Im Verfahren nach dem IESG sind grundsätzlich nur akzessorische Kostenansprüche gesicherter Hauptansprüche (§ 1 Abs 2 Z 1 bis 3 IESG) gesichert. Prozeßkosten sind daher nur so weit gesichert, als sie zur Durchsetzung (Haupt-)Ansprüchen aufgewendet werden, die nach dem IESG als gesicherte Ansprüche anzuerkennen waren und auch tatsächlich als

berechtigt anerkannt wurden (SZ 62/152 = DRdA 1990, 230; ecolex 1990,

104; EvBl 1991/71 = WBl 1991, 133).
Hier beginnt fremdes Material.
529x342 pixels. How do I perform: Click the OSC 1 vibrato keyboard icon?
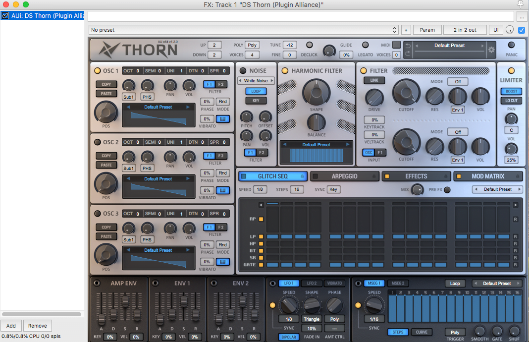point(223,119)
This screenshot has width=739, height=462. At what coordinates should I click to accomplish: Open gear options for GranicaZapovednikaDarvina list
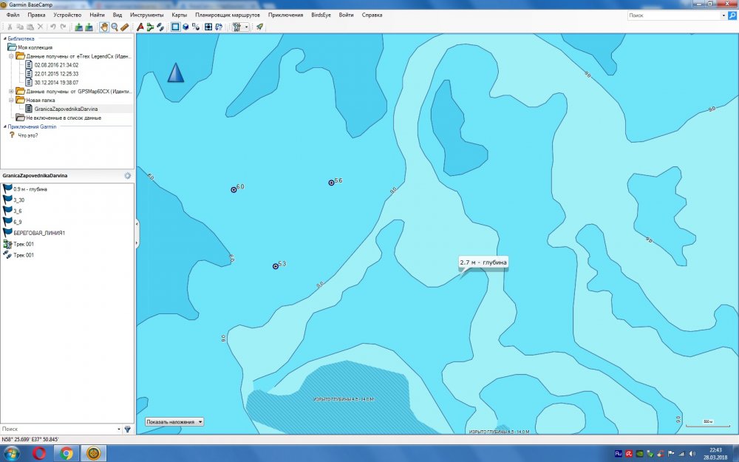(x=128, y=176)
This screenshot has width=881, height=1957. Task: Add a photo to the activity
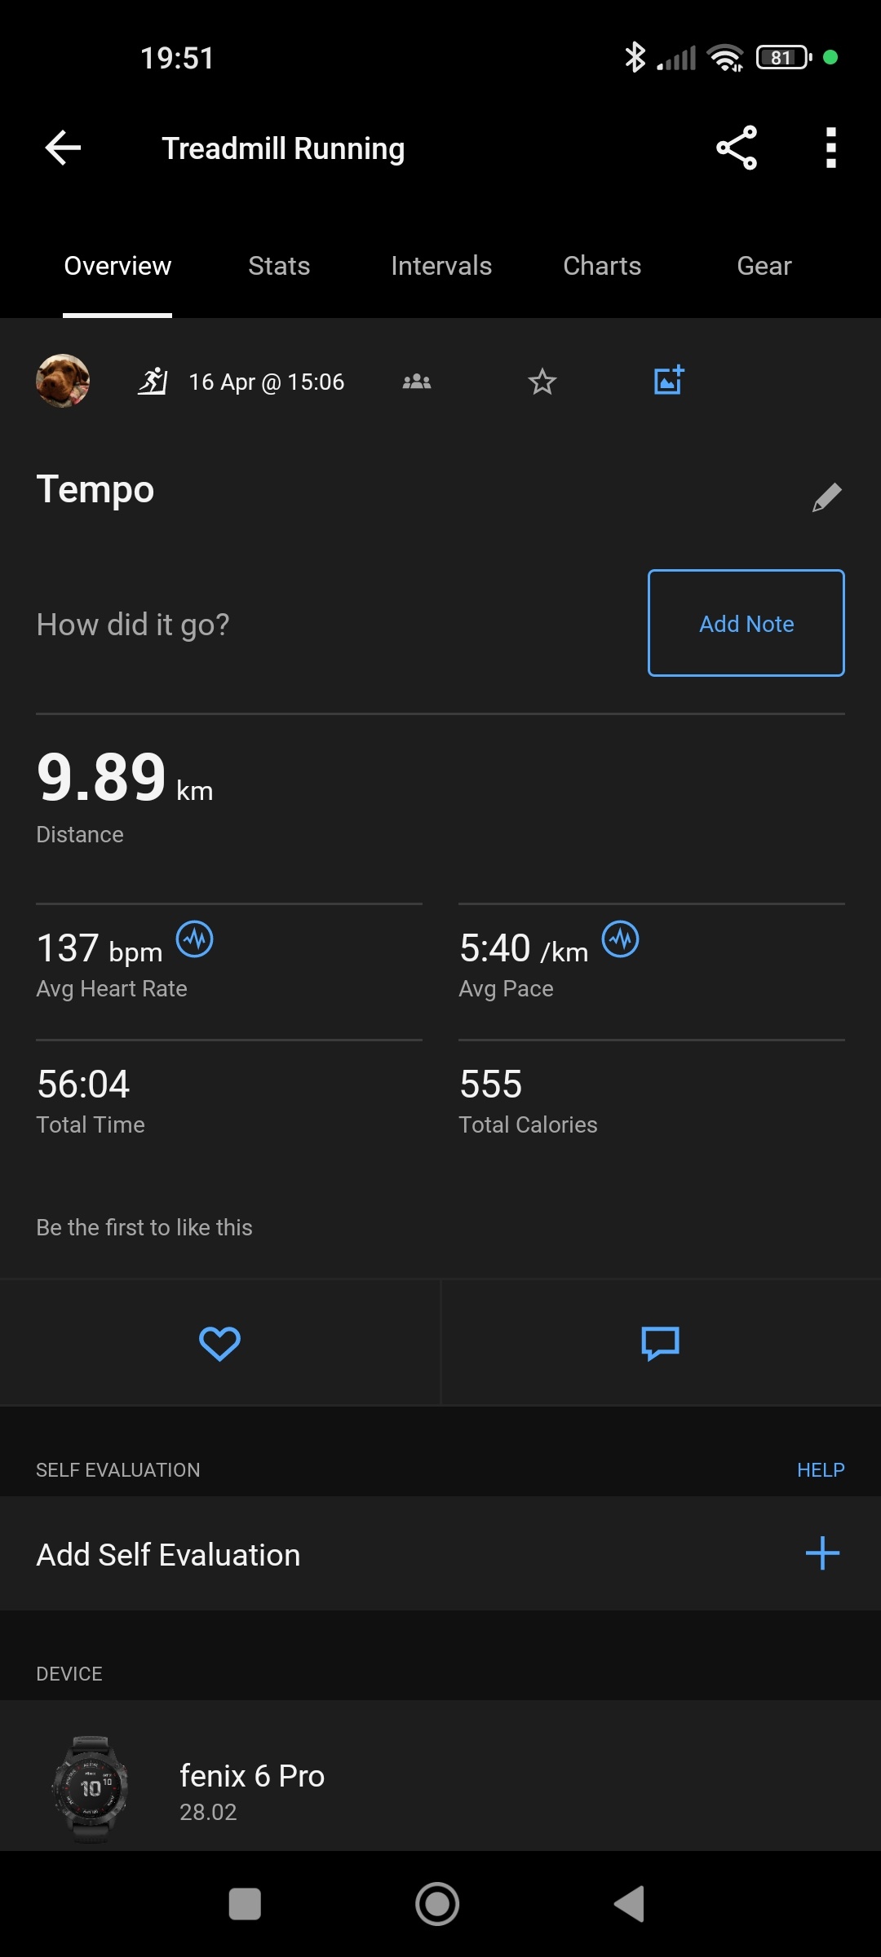(x=668, y=381)
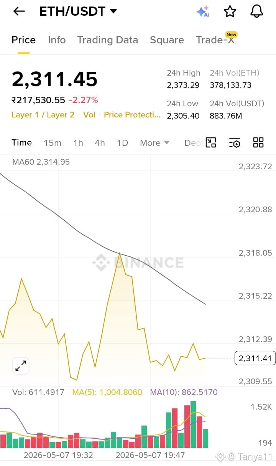Tap the back arrow icon
276x466 pixels.
tap(19, 12)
Sind Kosten in gemeinsamer

Durchsetzung gesicherter und nicht gesicherter Ansprüche entstanden, so sind sie nur so weit gesichert, als sie der Durchsetzung gesicherter Ansprüche gedient haben (SZ 62/152 = DRdA 1990, 230; ecolex 1990, 104). Im Verfahren nach dem IESG kann daher eine rechtskräftige Kostenentscheidung daraufhin geprüft werden, welcher Teil der zuerkannten Kosten nach den Grundsätzen des § 1 Abs 2 Z 4 IESG als Anspruch nach dem IESG gesichert ist [ind 1992] H 6, 15; vgl auch 9 ObS 18/93). Kosten zur Durchsetzung des nicht gesicherten Anspruches auf Ausstellung eines Dienstzeugnisses gehören daher nicht zu den nach § 1 Abs 2 Z 4 IESG gesicherten Kosten.

Es ist zwar durchaus möglich, daß aus der Verletzung der Verpflichtung des Arbeitgebers, ein Zeugnis zu erteilen, ein Schadenersatzanspruch entspringt (Martinek-M. und W.Schwarz aaO 737), doch hat der Kläger einen solchen Anspruch nicht geltend gemacht. Nicht gesicherte Kosten können vom Fonds nicht aus dem Titel des Schadenersatzes begehrt werden.

Der Revision ist ein Erfolg zu versagen.

Die Kostenentscheidung gründet sich auf § 77 Abs 1 Z 2 lit b ASGG.